Share

Bab 4. Kau Pembunuh Ibuku!

Memang belum berdiskusi sebelumnya sehingga jawaban yang seharusnya tidak diucapkan justru terucap. Agatha gugup karena mulutnya yang dengan mudah sekali berbicara jujur seperti tadi. Dia bingung bagaimana dirinya harus menjelaskan apa yang telah dia ucapkan tadi, Agatha hanya bisa memandangi Pak Seno berharap kalau bosnya itu membantunya karena saat ini hubungan mereka menjadi sepasang kekasih.

"Jadi kamu pernah tidur dengan seorang pria? Lalu apa putra saya mengetahuinya?" tanya Ayah Pak Seno.

"Ayah sudah cukup! Maksudnya Akira dia pernah tidur dengan seorang pria dan pria itu aku Ayah," jawab Seno dengan menatap Agatha yang kini mengangguk.

Nafas lega terdengar setelah mengetahui semua perkataan Pak Seno, baru saja dia tadi ingin marah besar karena putranya Seno membawa seorang wanita murahan ke dalam keluarga.

Mereka semua kembali menikmati makanan dan setelah selesai semuanya berakhir. Agatha sudah tak menjawab kembali pertanyaan-pertanyaan yang membuat jantungnya berdetak.

"Ayah kami pamit," ucap Seno mengecup punggung tangan milik Ayahnya, begitu juga dengan Agatha yang melakukan hal yang sama seperti Seno.

"Agatha dan kamu Seno karena kalian berdua sudah pernah tidur bersama maka Ayah akan memutuskan tanggal pernikahan kalian."

Keduanya membulatkan mata ketika terkejut mendengar ucapan pria tua yang berada dihadapan mereka.

Pikiran Agatha yang tak berhenti melayang memikirkan sebuah ketakutan yang entah terjadi atau tidak nantinya. Dalam telinganya terus saja terngiang-ngiang ucapan Ayah Pak Seno tadi.

Agatha tidak mungkin menikah dengan pria yang tak dia cinta bahkan jika itu terjadi dirinya akan menikah dengan pemilik perusahaan tempatnya kerja. Apa kata orang nanti karena tentang dirinya yang menikah padahal status Agatha hanya seorang sekertaris namun dia bisa mendapatkan pria kaya.

"Enggak, aku tidak mungkin menikahi Pak Seno. Aku harus mencari cara agar Pak Seno memutuskan kontrak itu," ucap Agatha dengan memandangi langit malam.

Merasakan angin yang mengelus kulitnya membuat Agtha wanita berambut ikal panjang itu merasakan sebuah ketenangan. Dia yang kini hari-harinya akan dimulai oleh sebuah keburukan dan salah keburukan itu adalah Pak Seno.
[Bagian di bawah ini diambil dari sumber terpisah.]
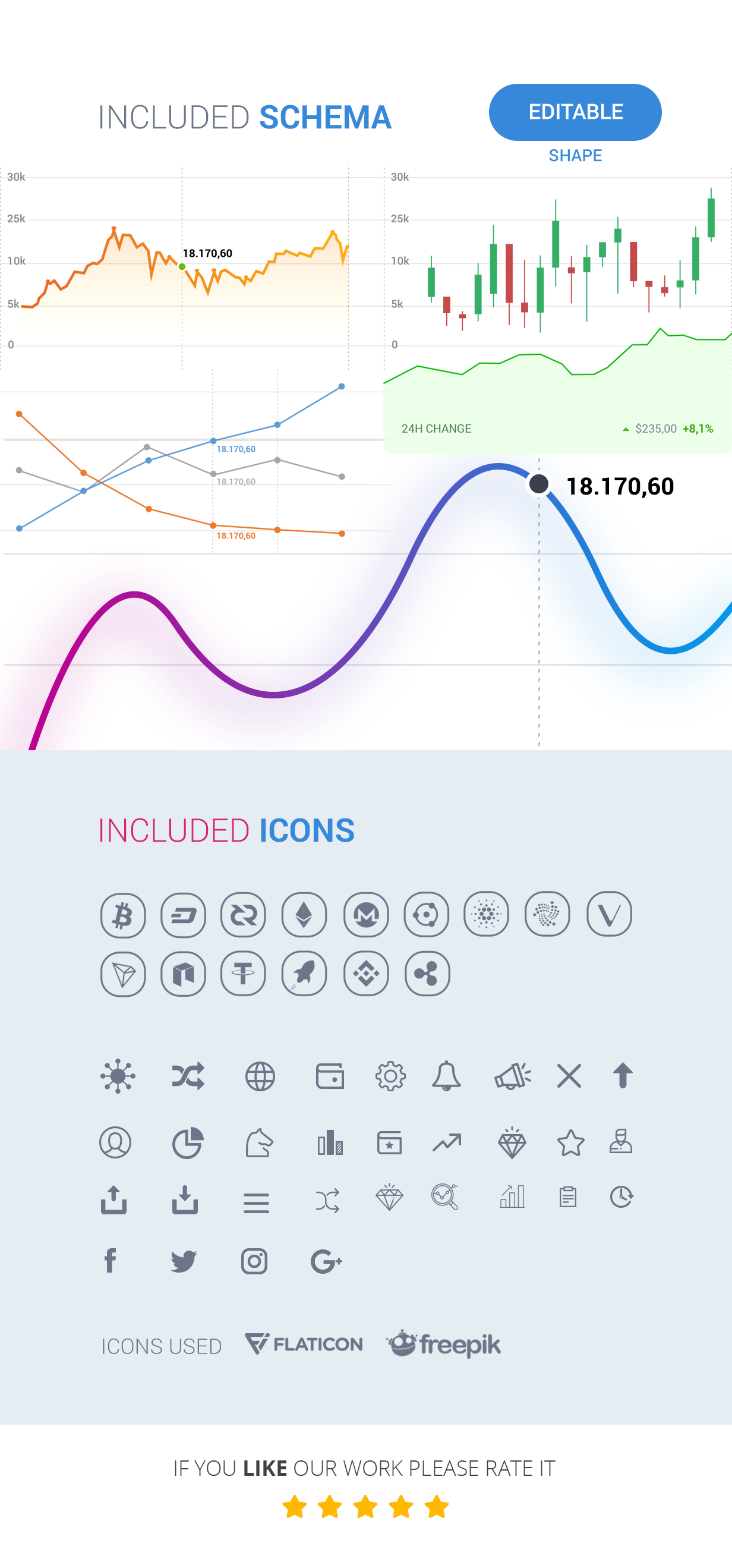Select the Ethereum diamond coin icon
Screen dimensions: 732x1568
(x=304, y=915)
"Agatha sedang apa kamu di dalam?" Teriak seorang Nenek dengan jalan tertatih-tatih sambil menyentuh punggungnya.

Agatha sontak terkejut dan berdiri untuk mendekati Neneknya. "Nenek mau kemana? Diam saja di kamar Ibu," ucap Agatha yang kini tengah memapah Neneknya dengan lembut. 

"Nenek ingin memanggil kamu, dengar tidak suara itu?" tanya Neneknya kepada sang cucu yang kini raut wajahnya berubah menjadi khawatir.

"Aduh... aduh... arghhh... sakit.... " Teriakkan Ibunya yang terdengar dari dalam kamar membuat Agatha ketakutan. Dia kembali menuntun Neneknya dengan cepat untuk melihat kondisi sang Ibu yang saat ini tengah sakit-sakitan.

Menatap dengan sendu seorang wanita yang amat dia sayangi berbaring sambil meringis menyentuh perutnya. Agatha tak tega melihatnya, bahkan bukan hanya sekali Ibunya berteriak seperti tadi.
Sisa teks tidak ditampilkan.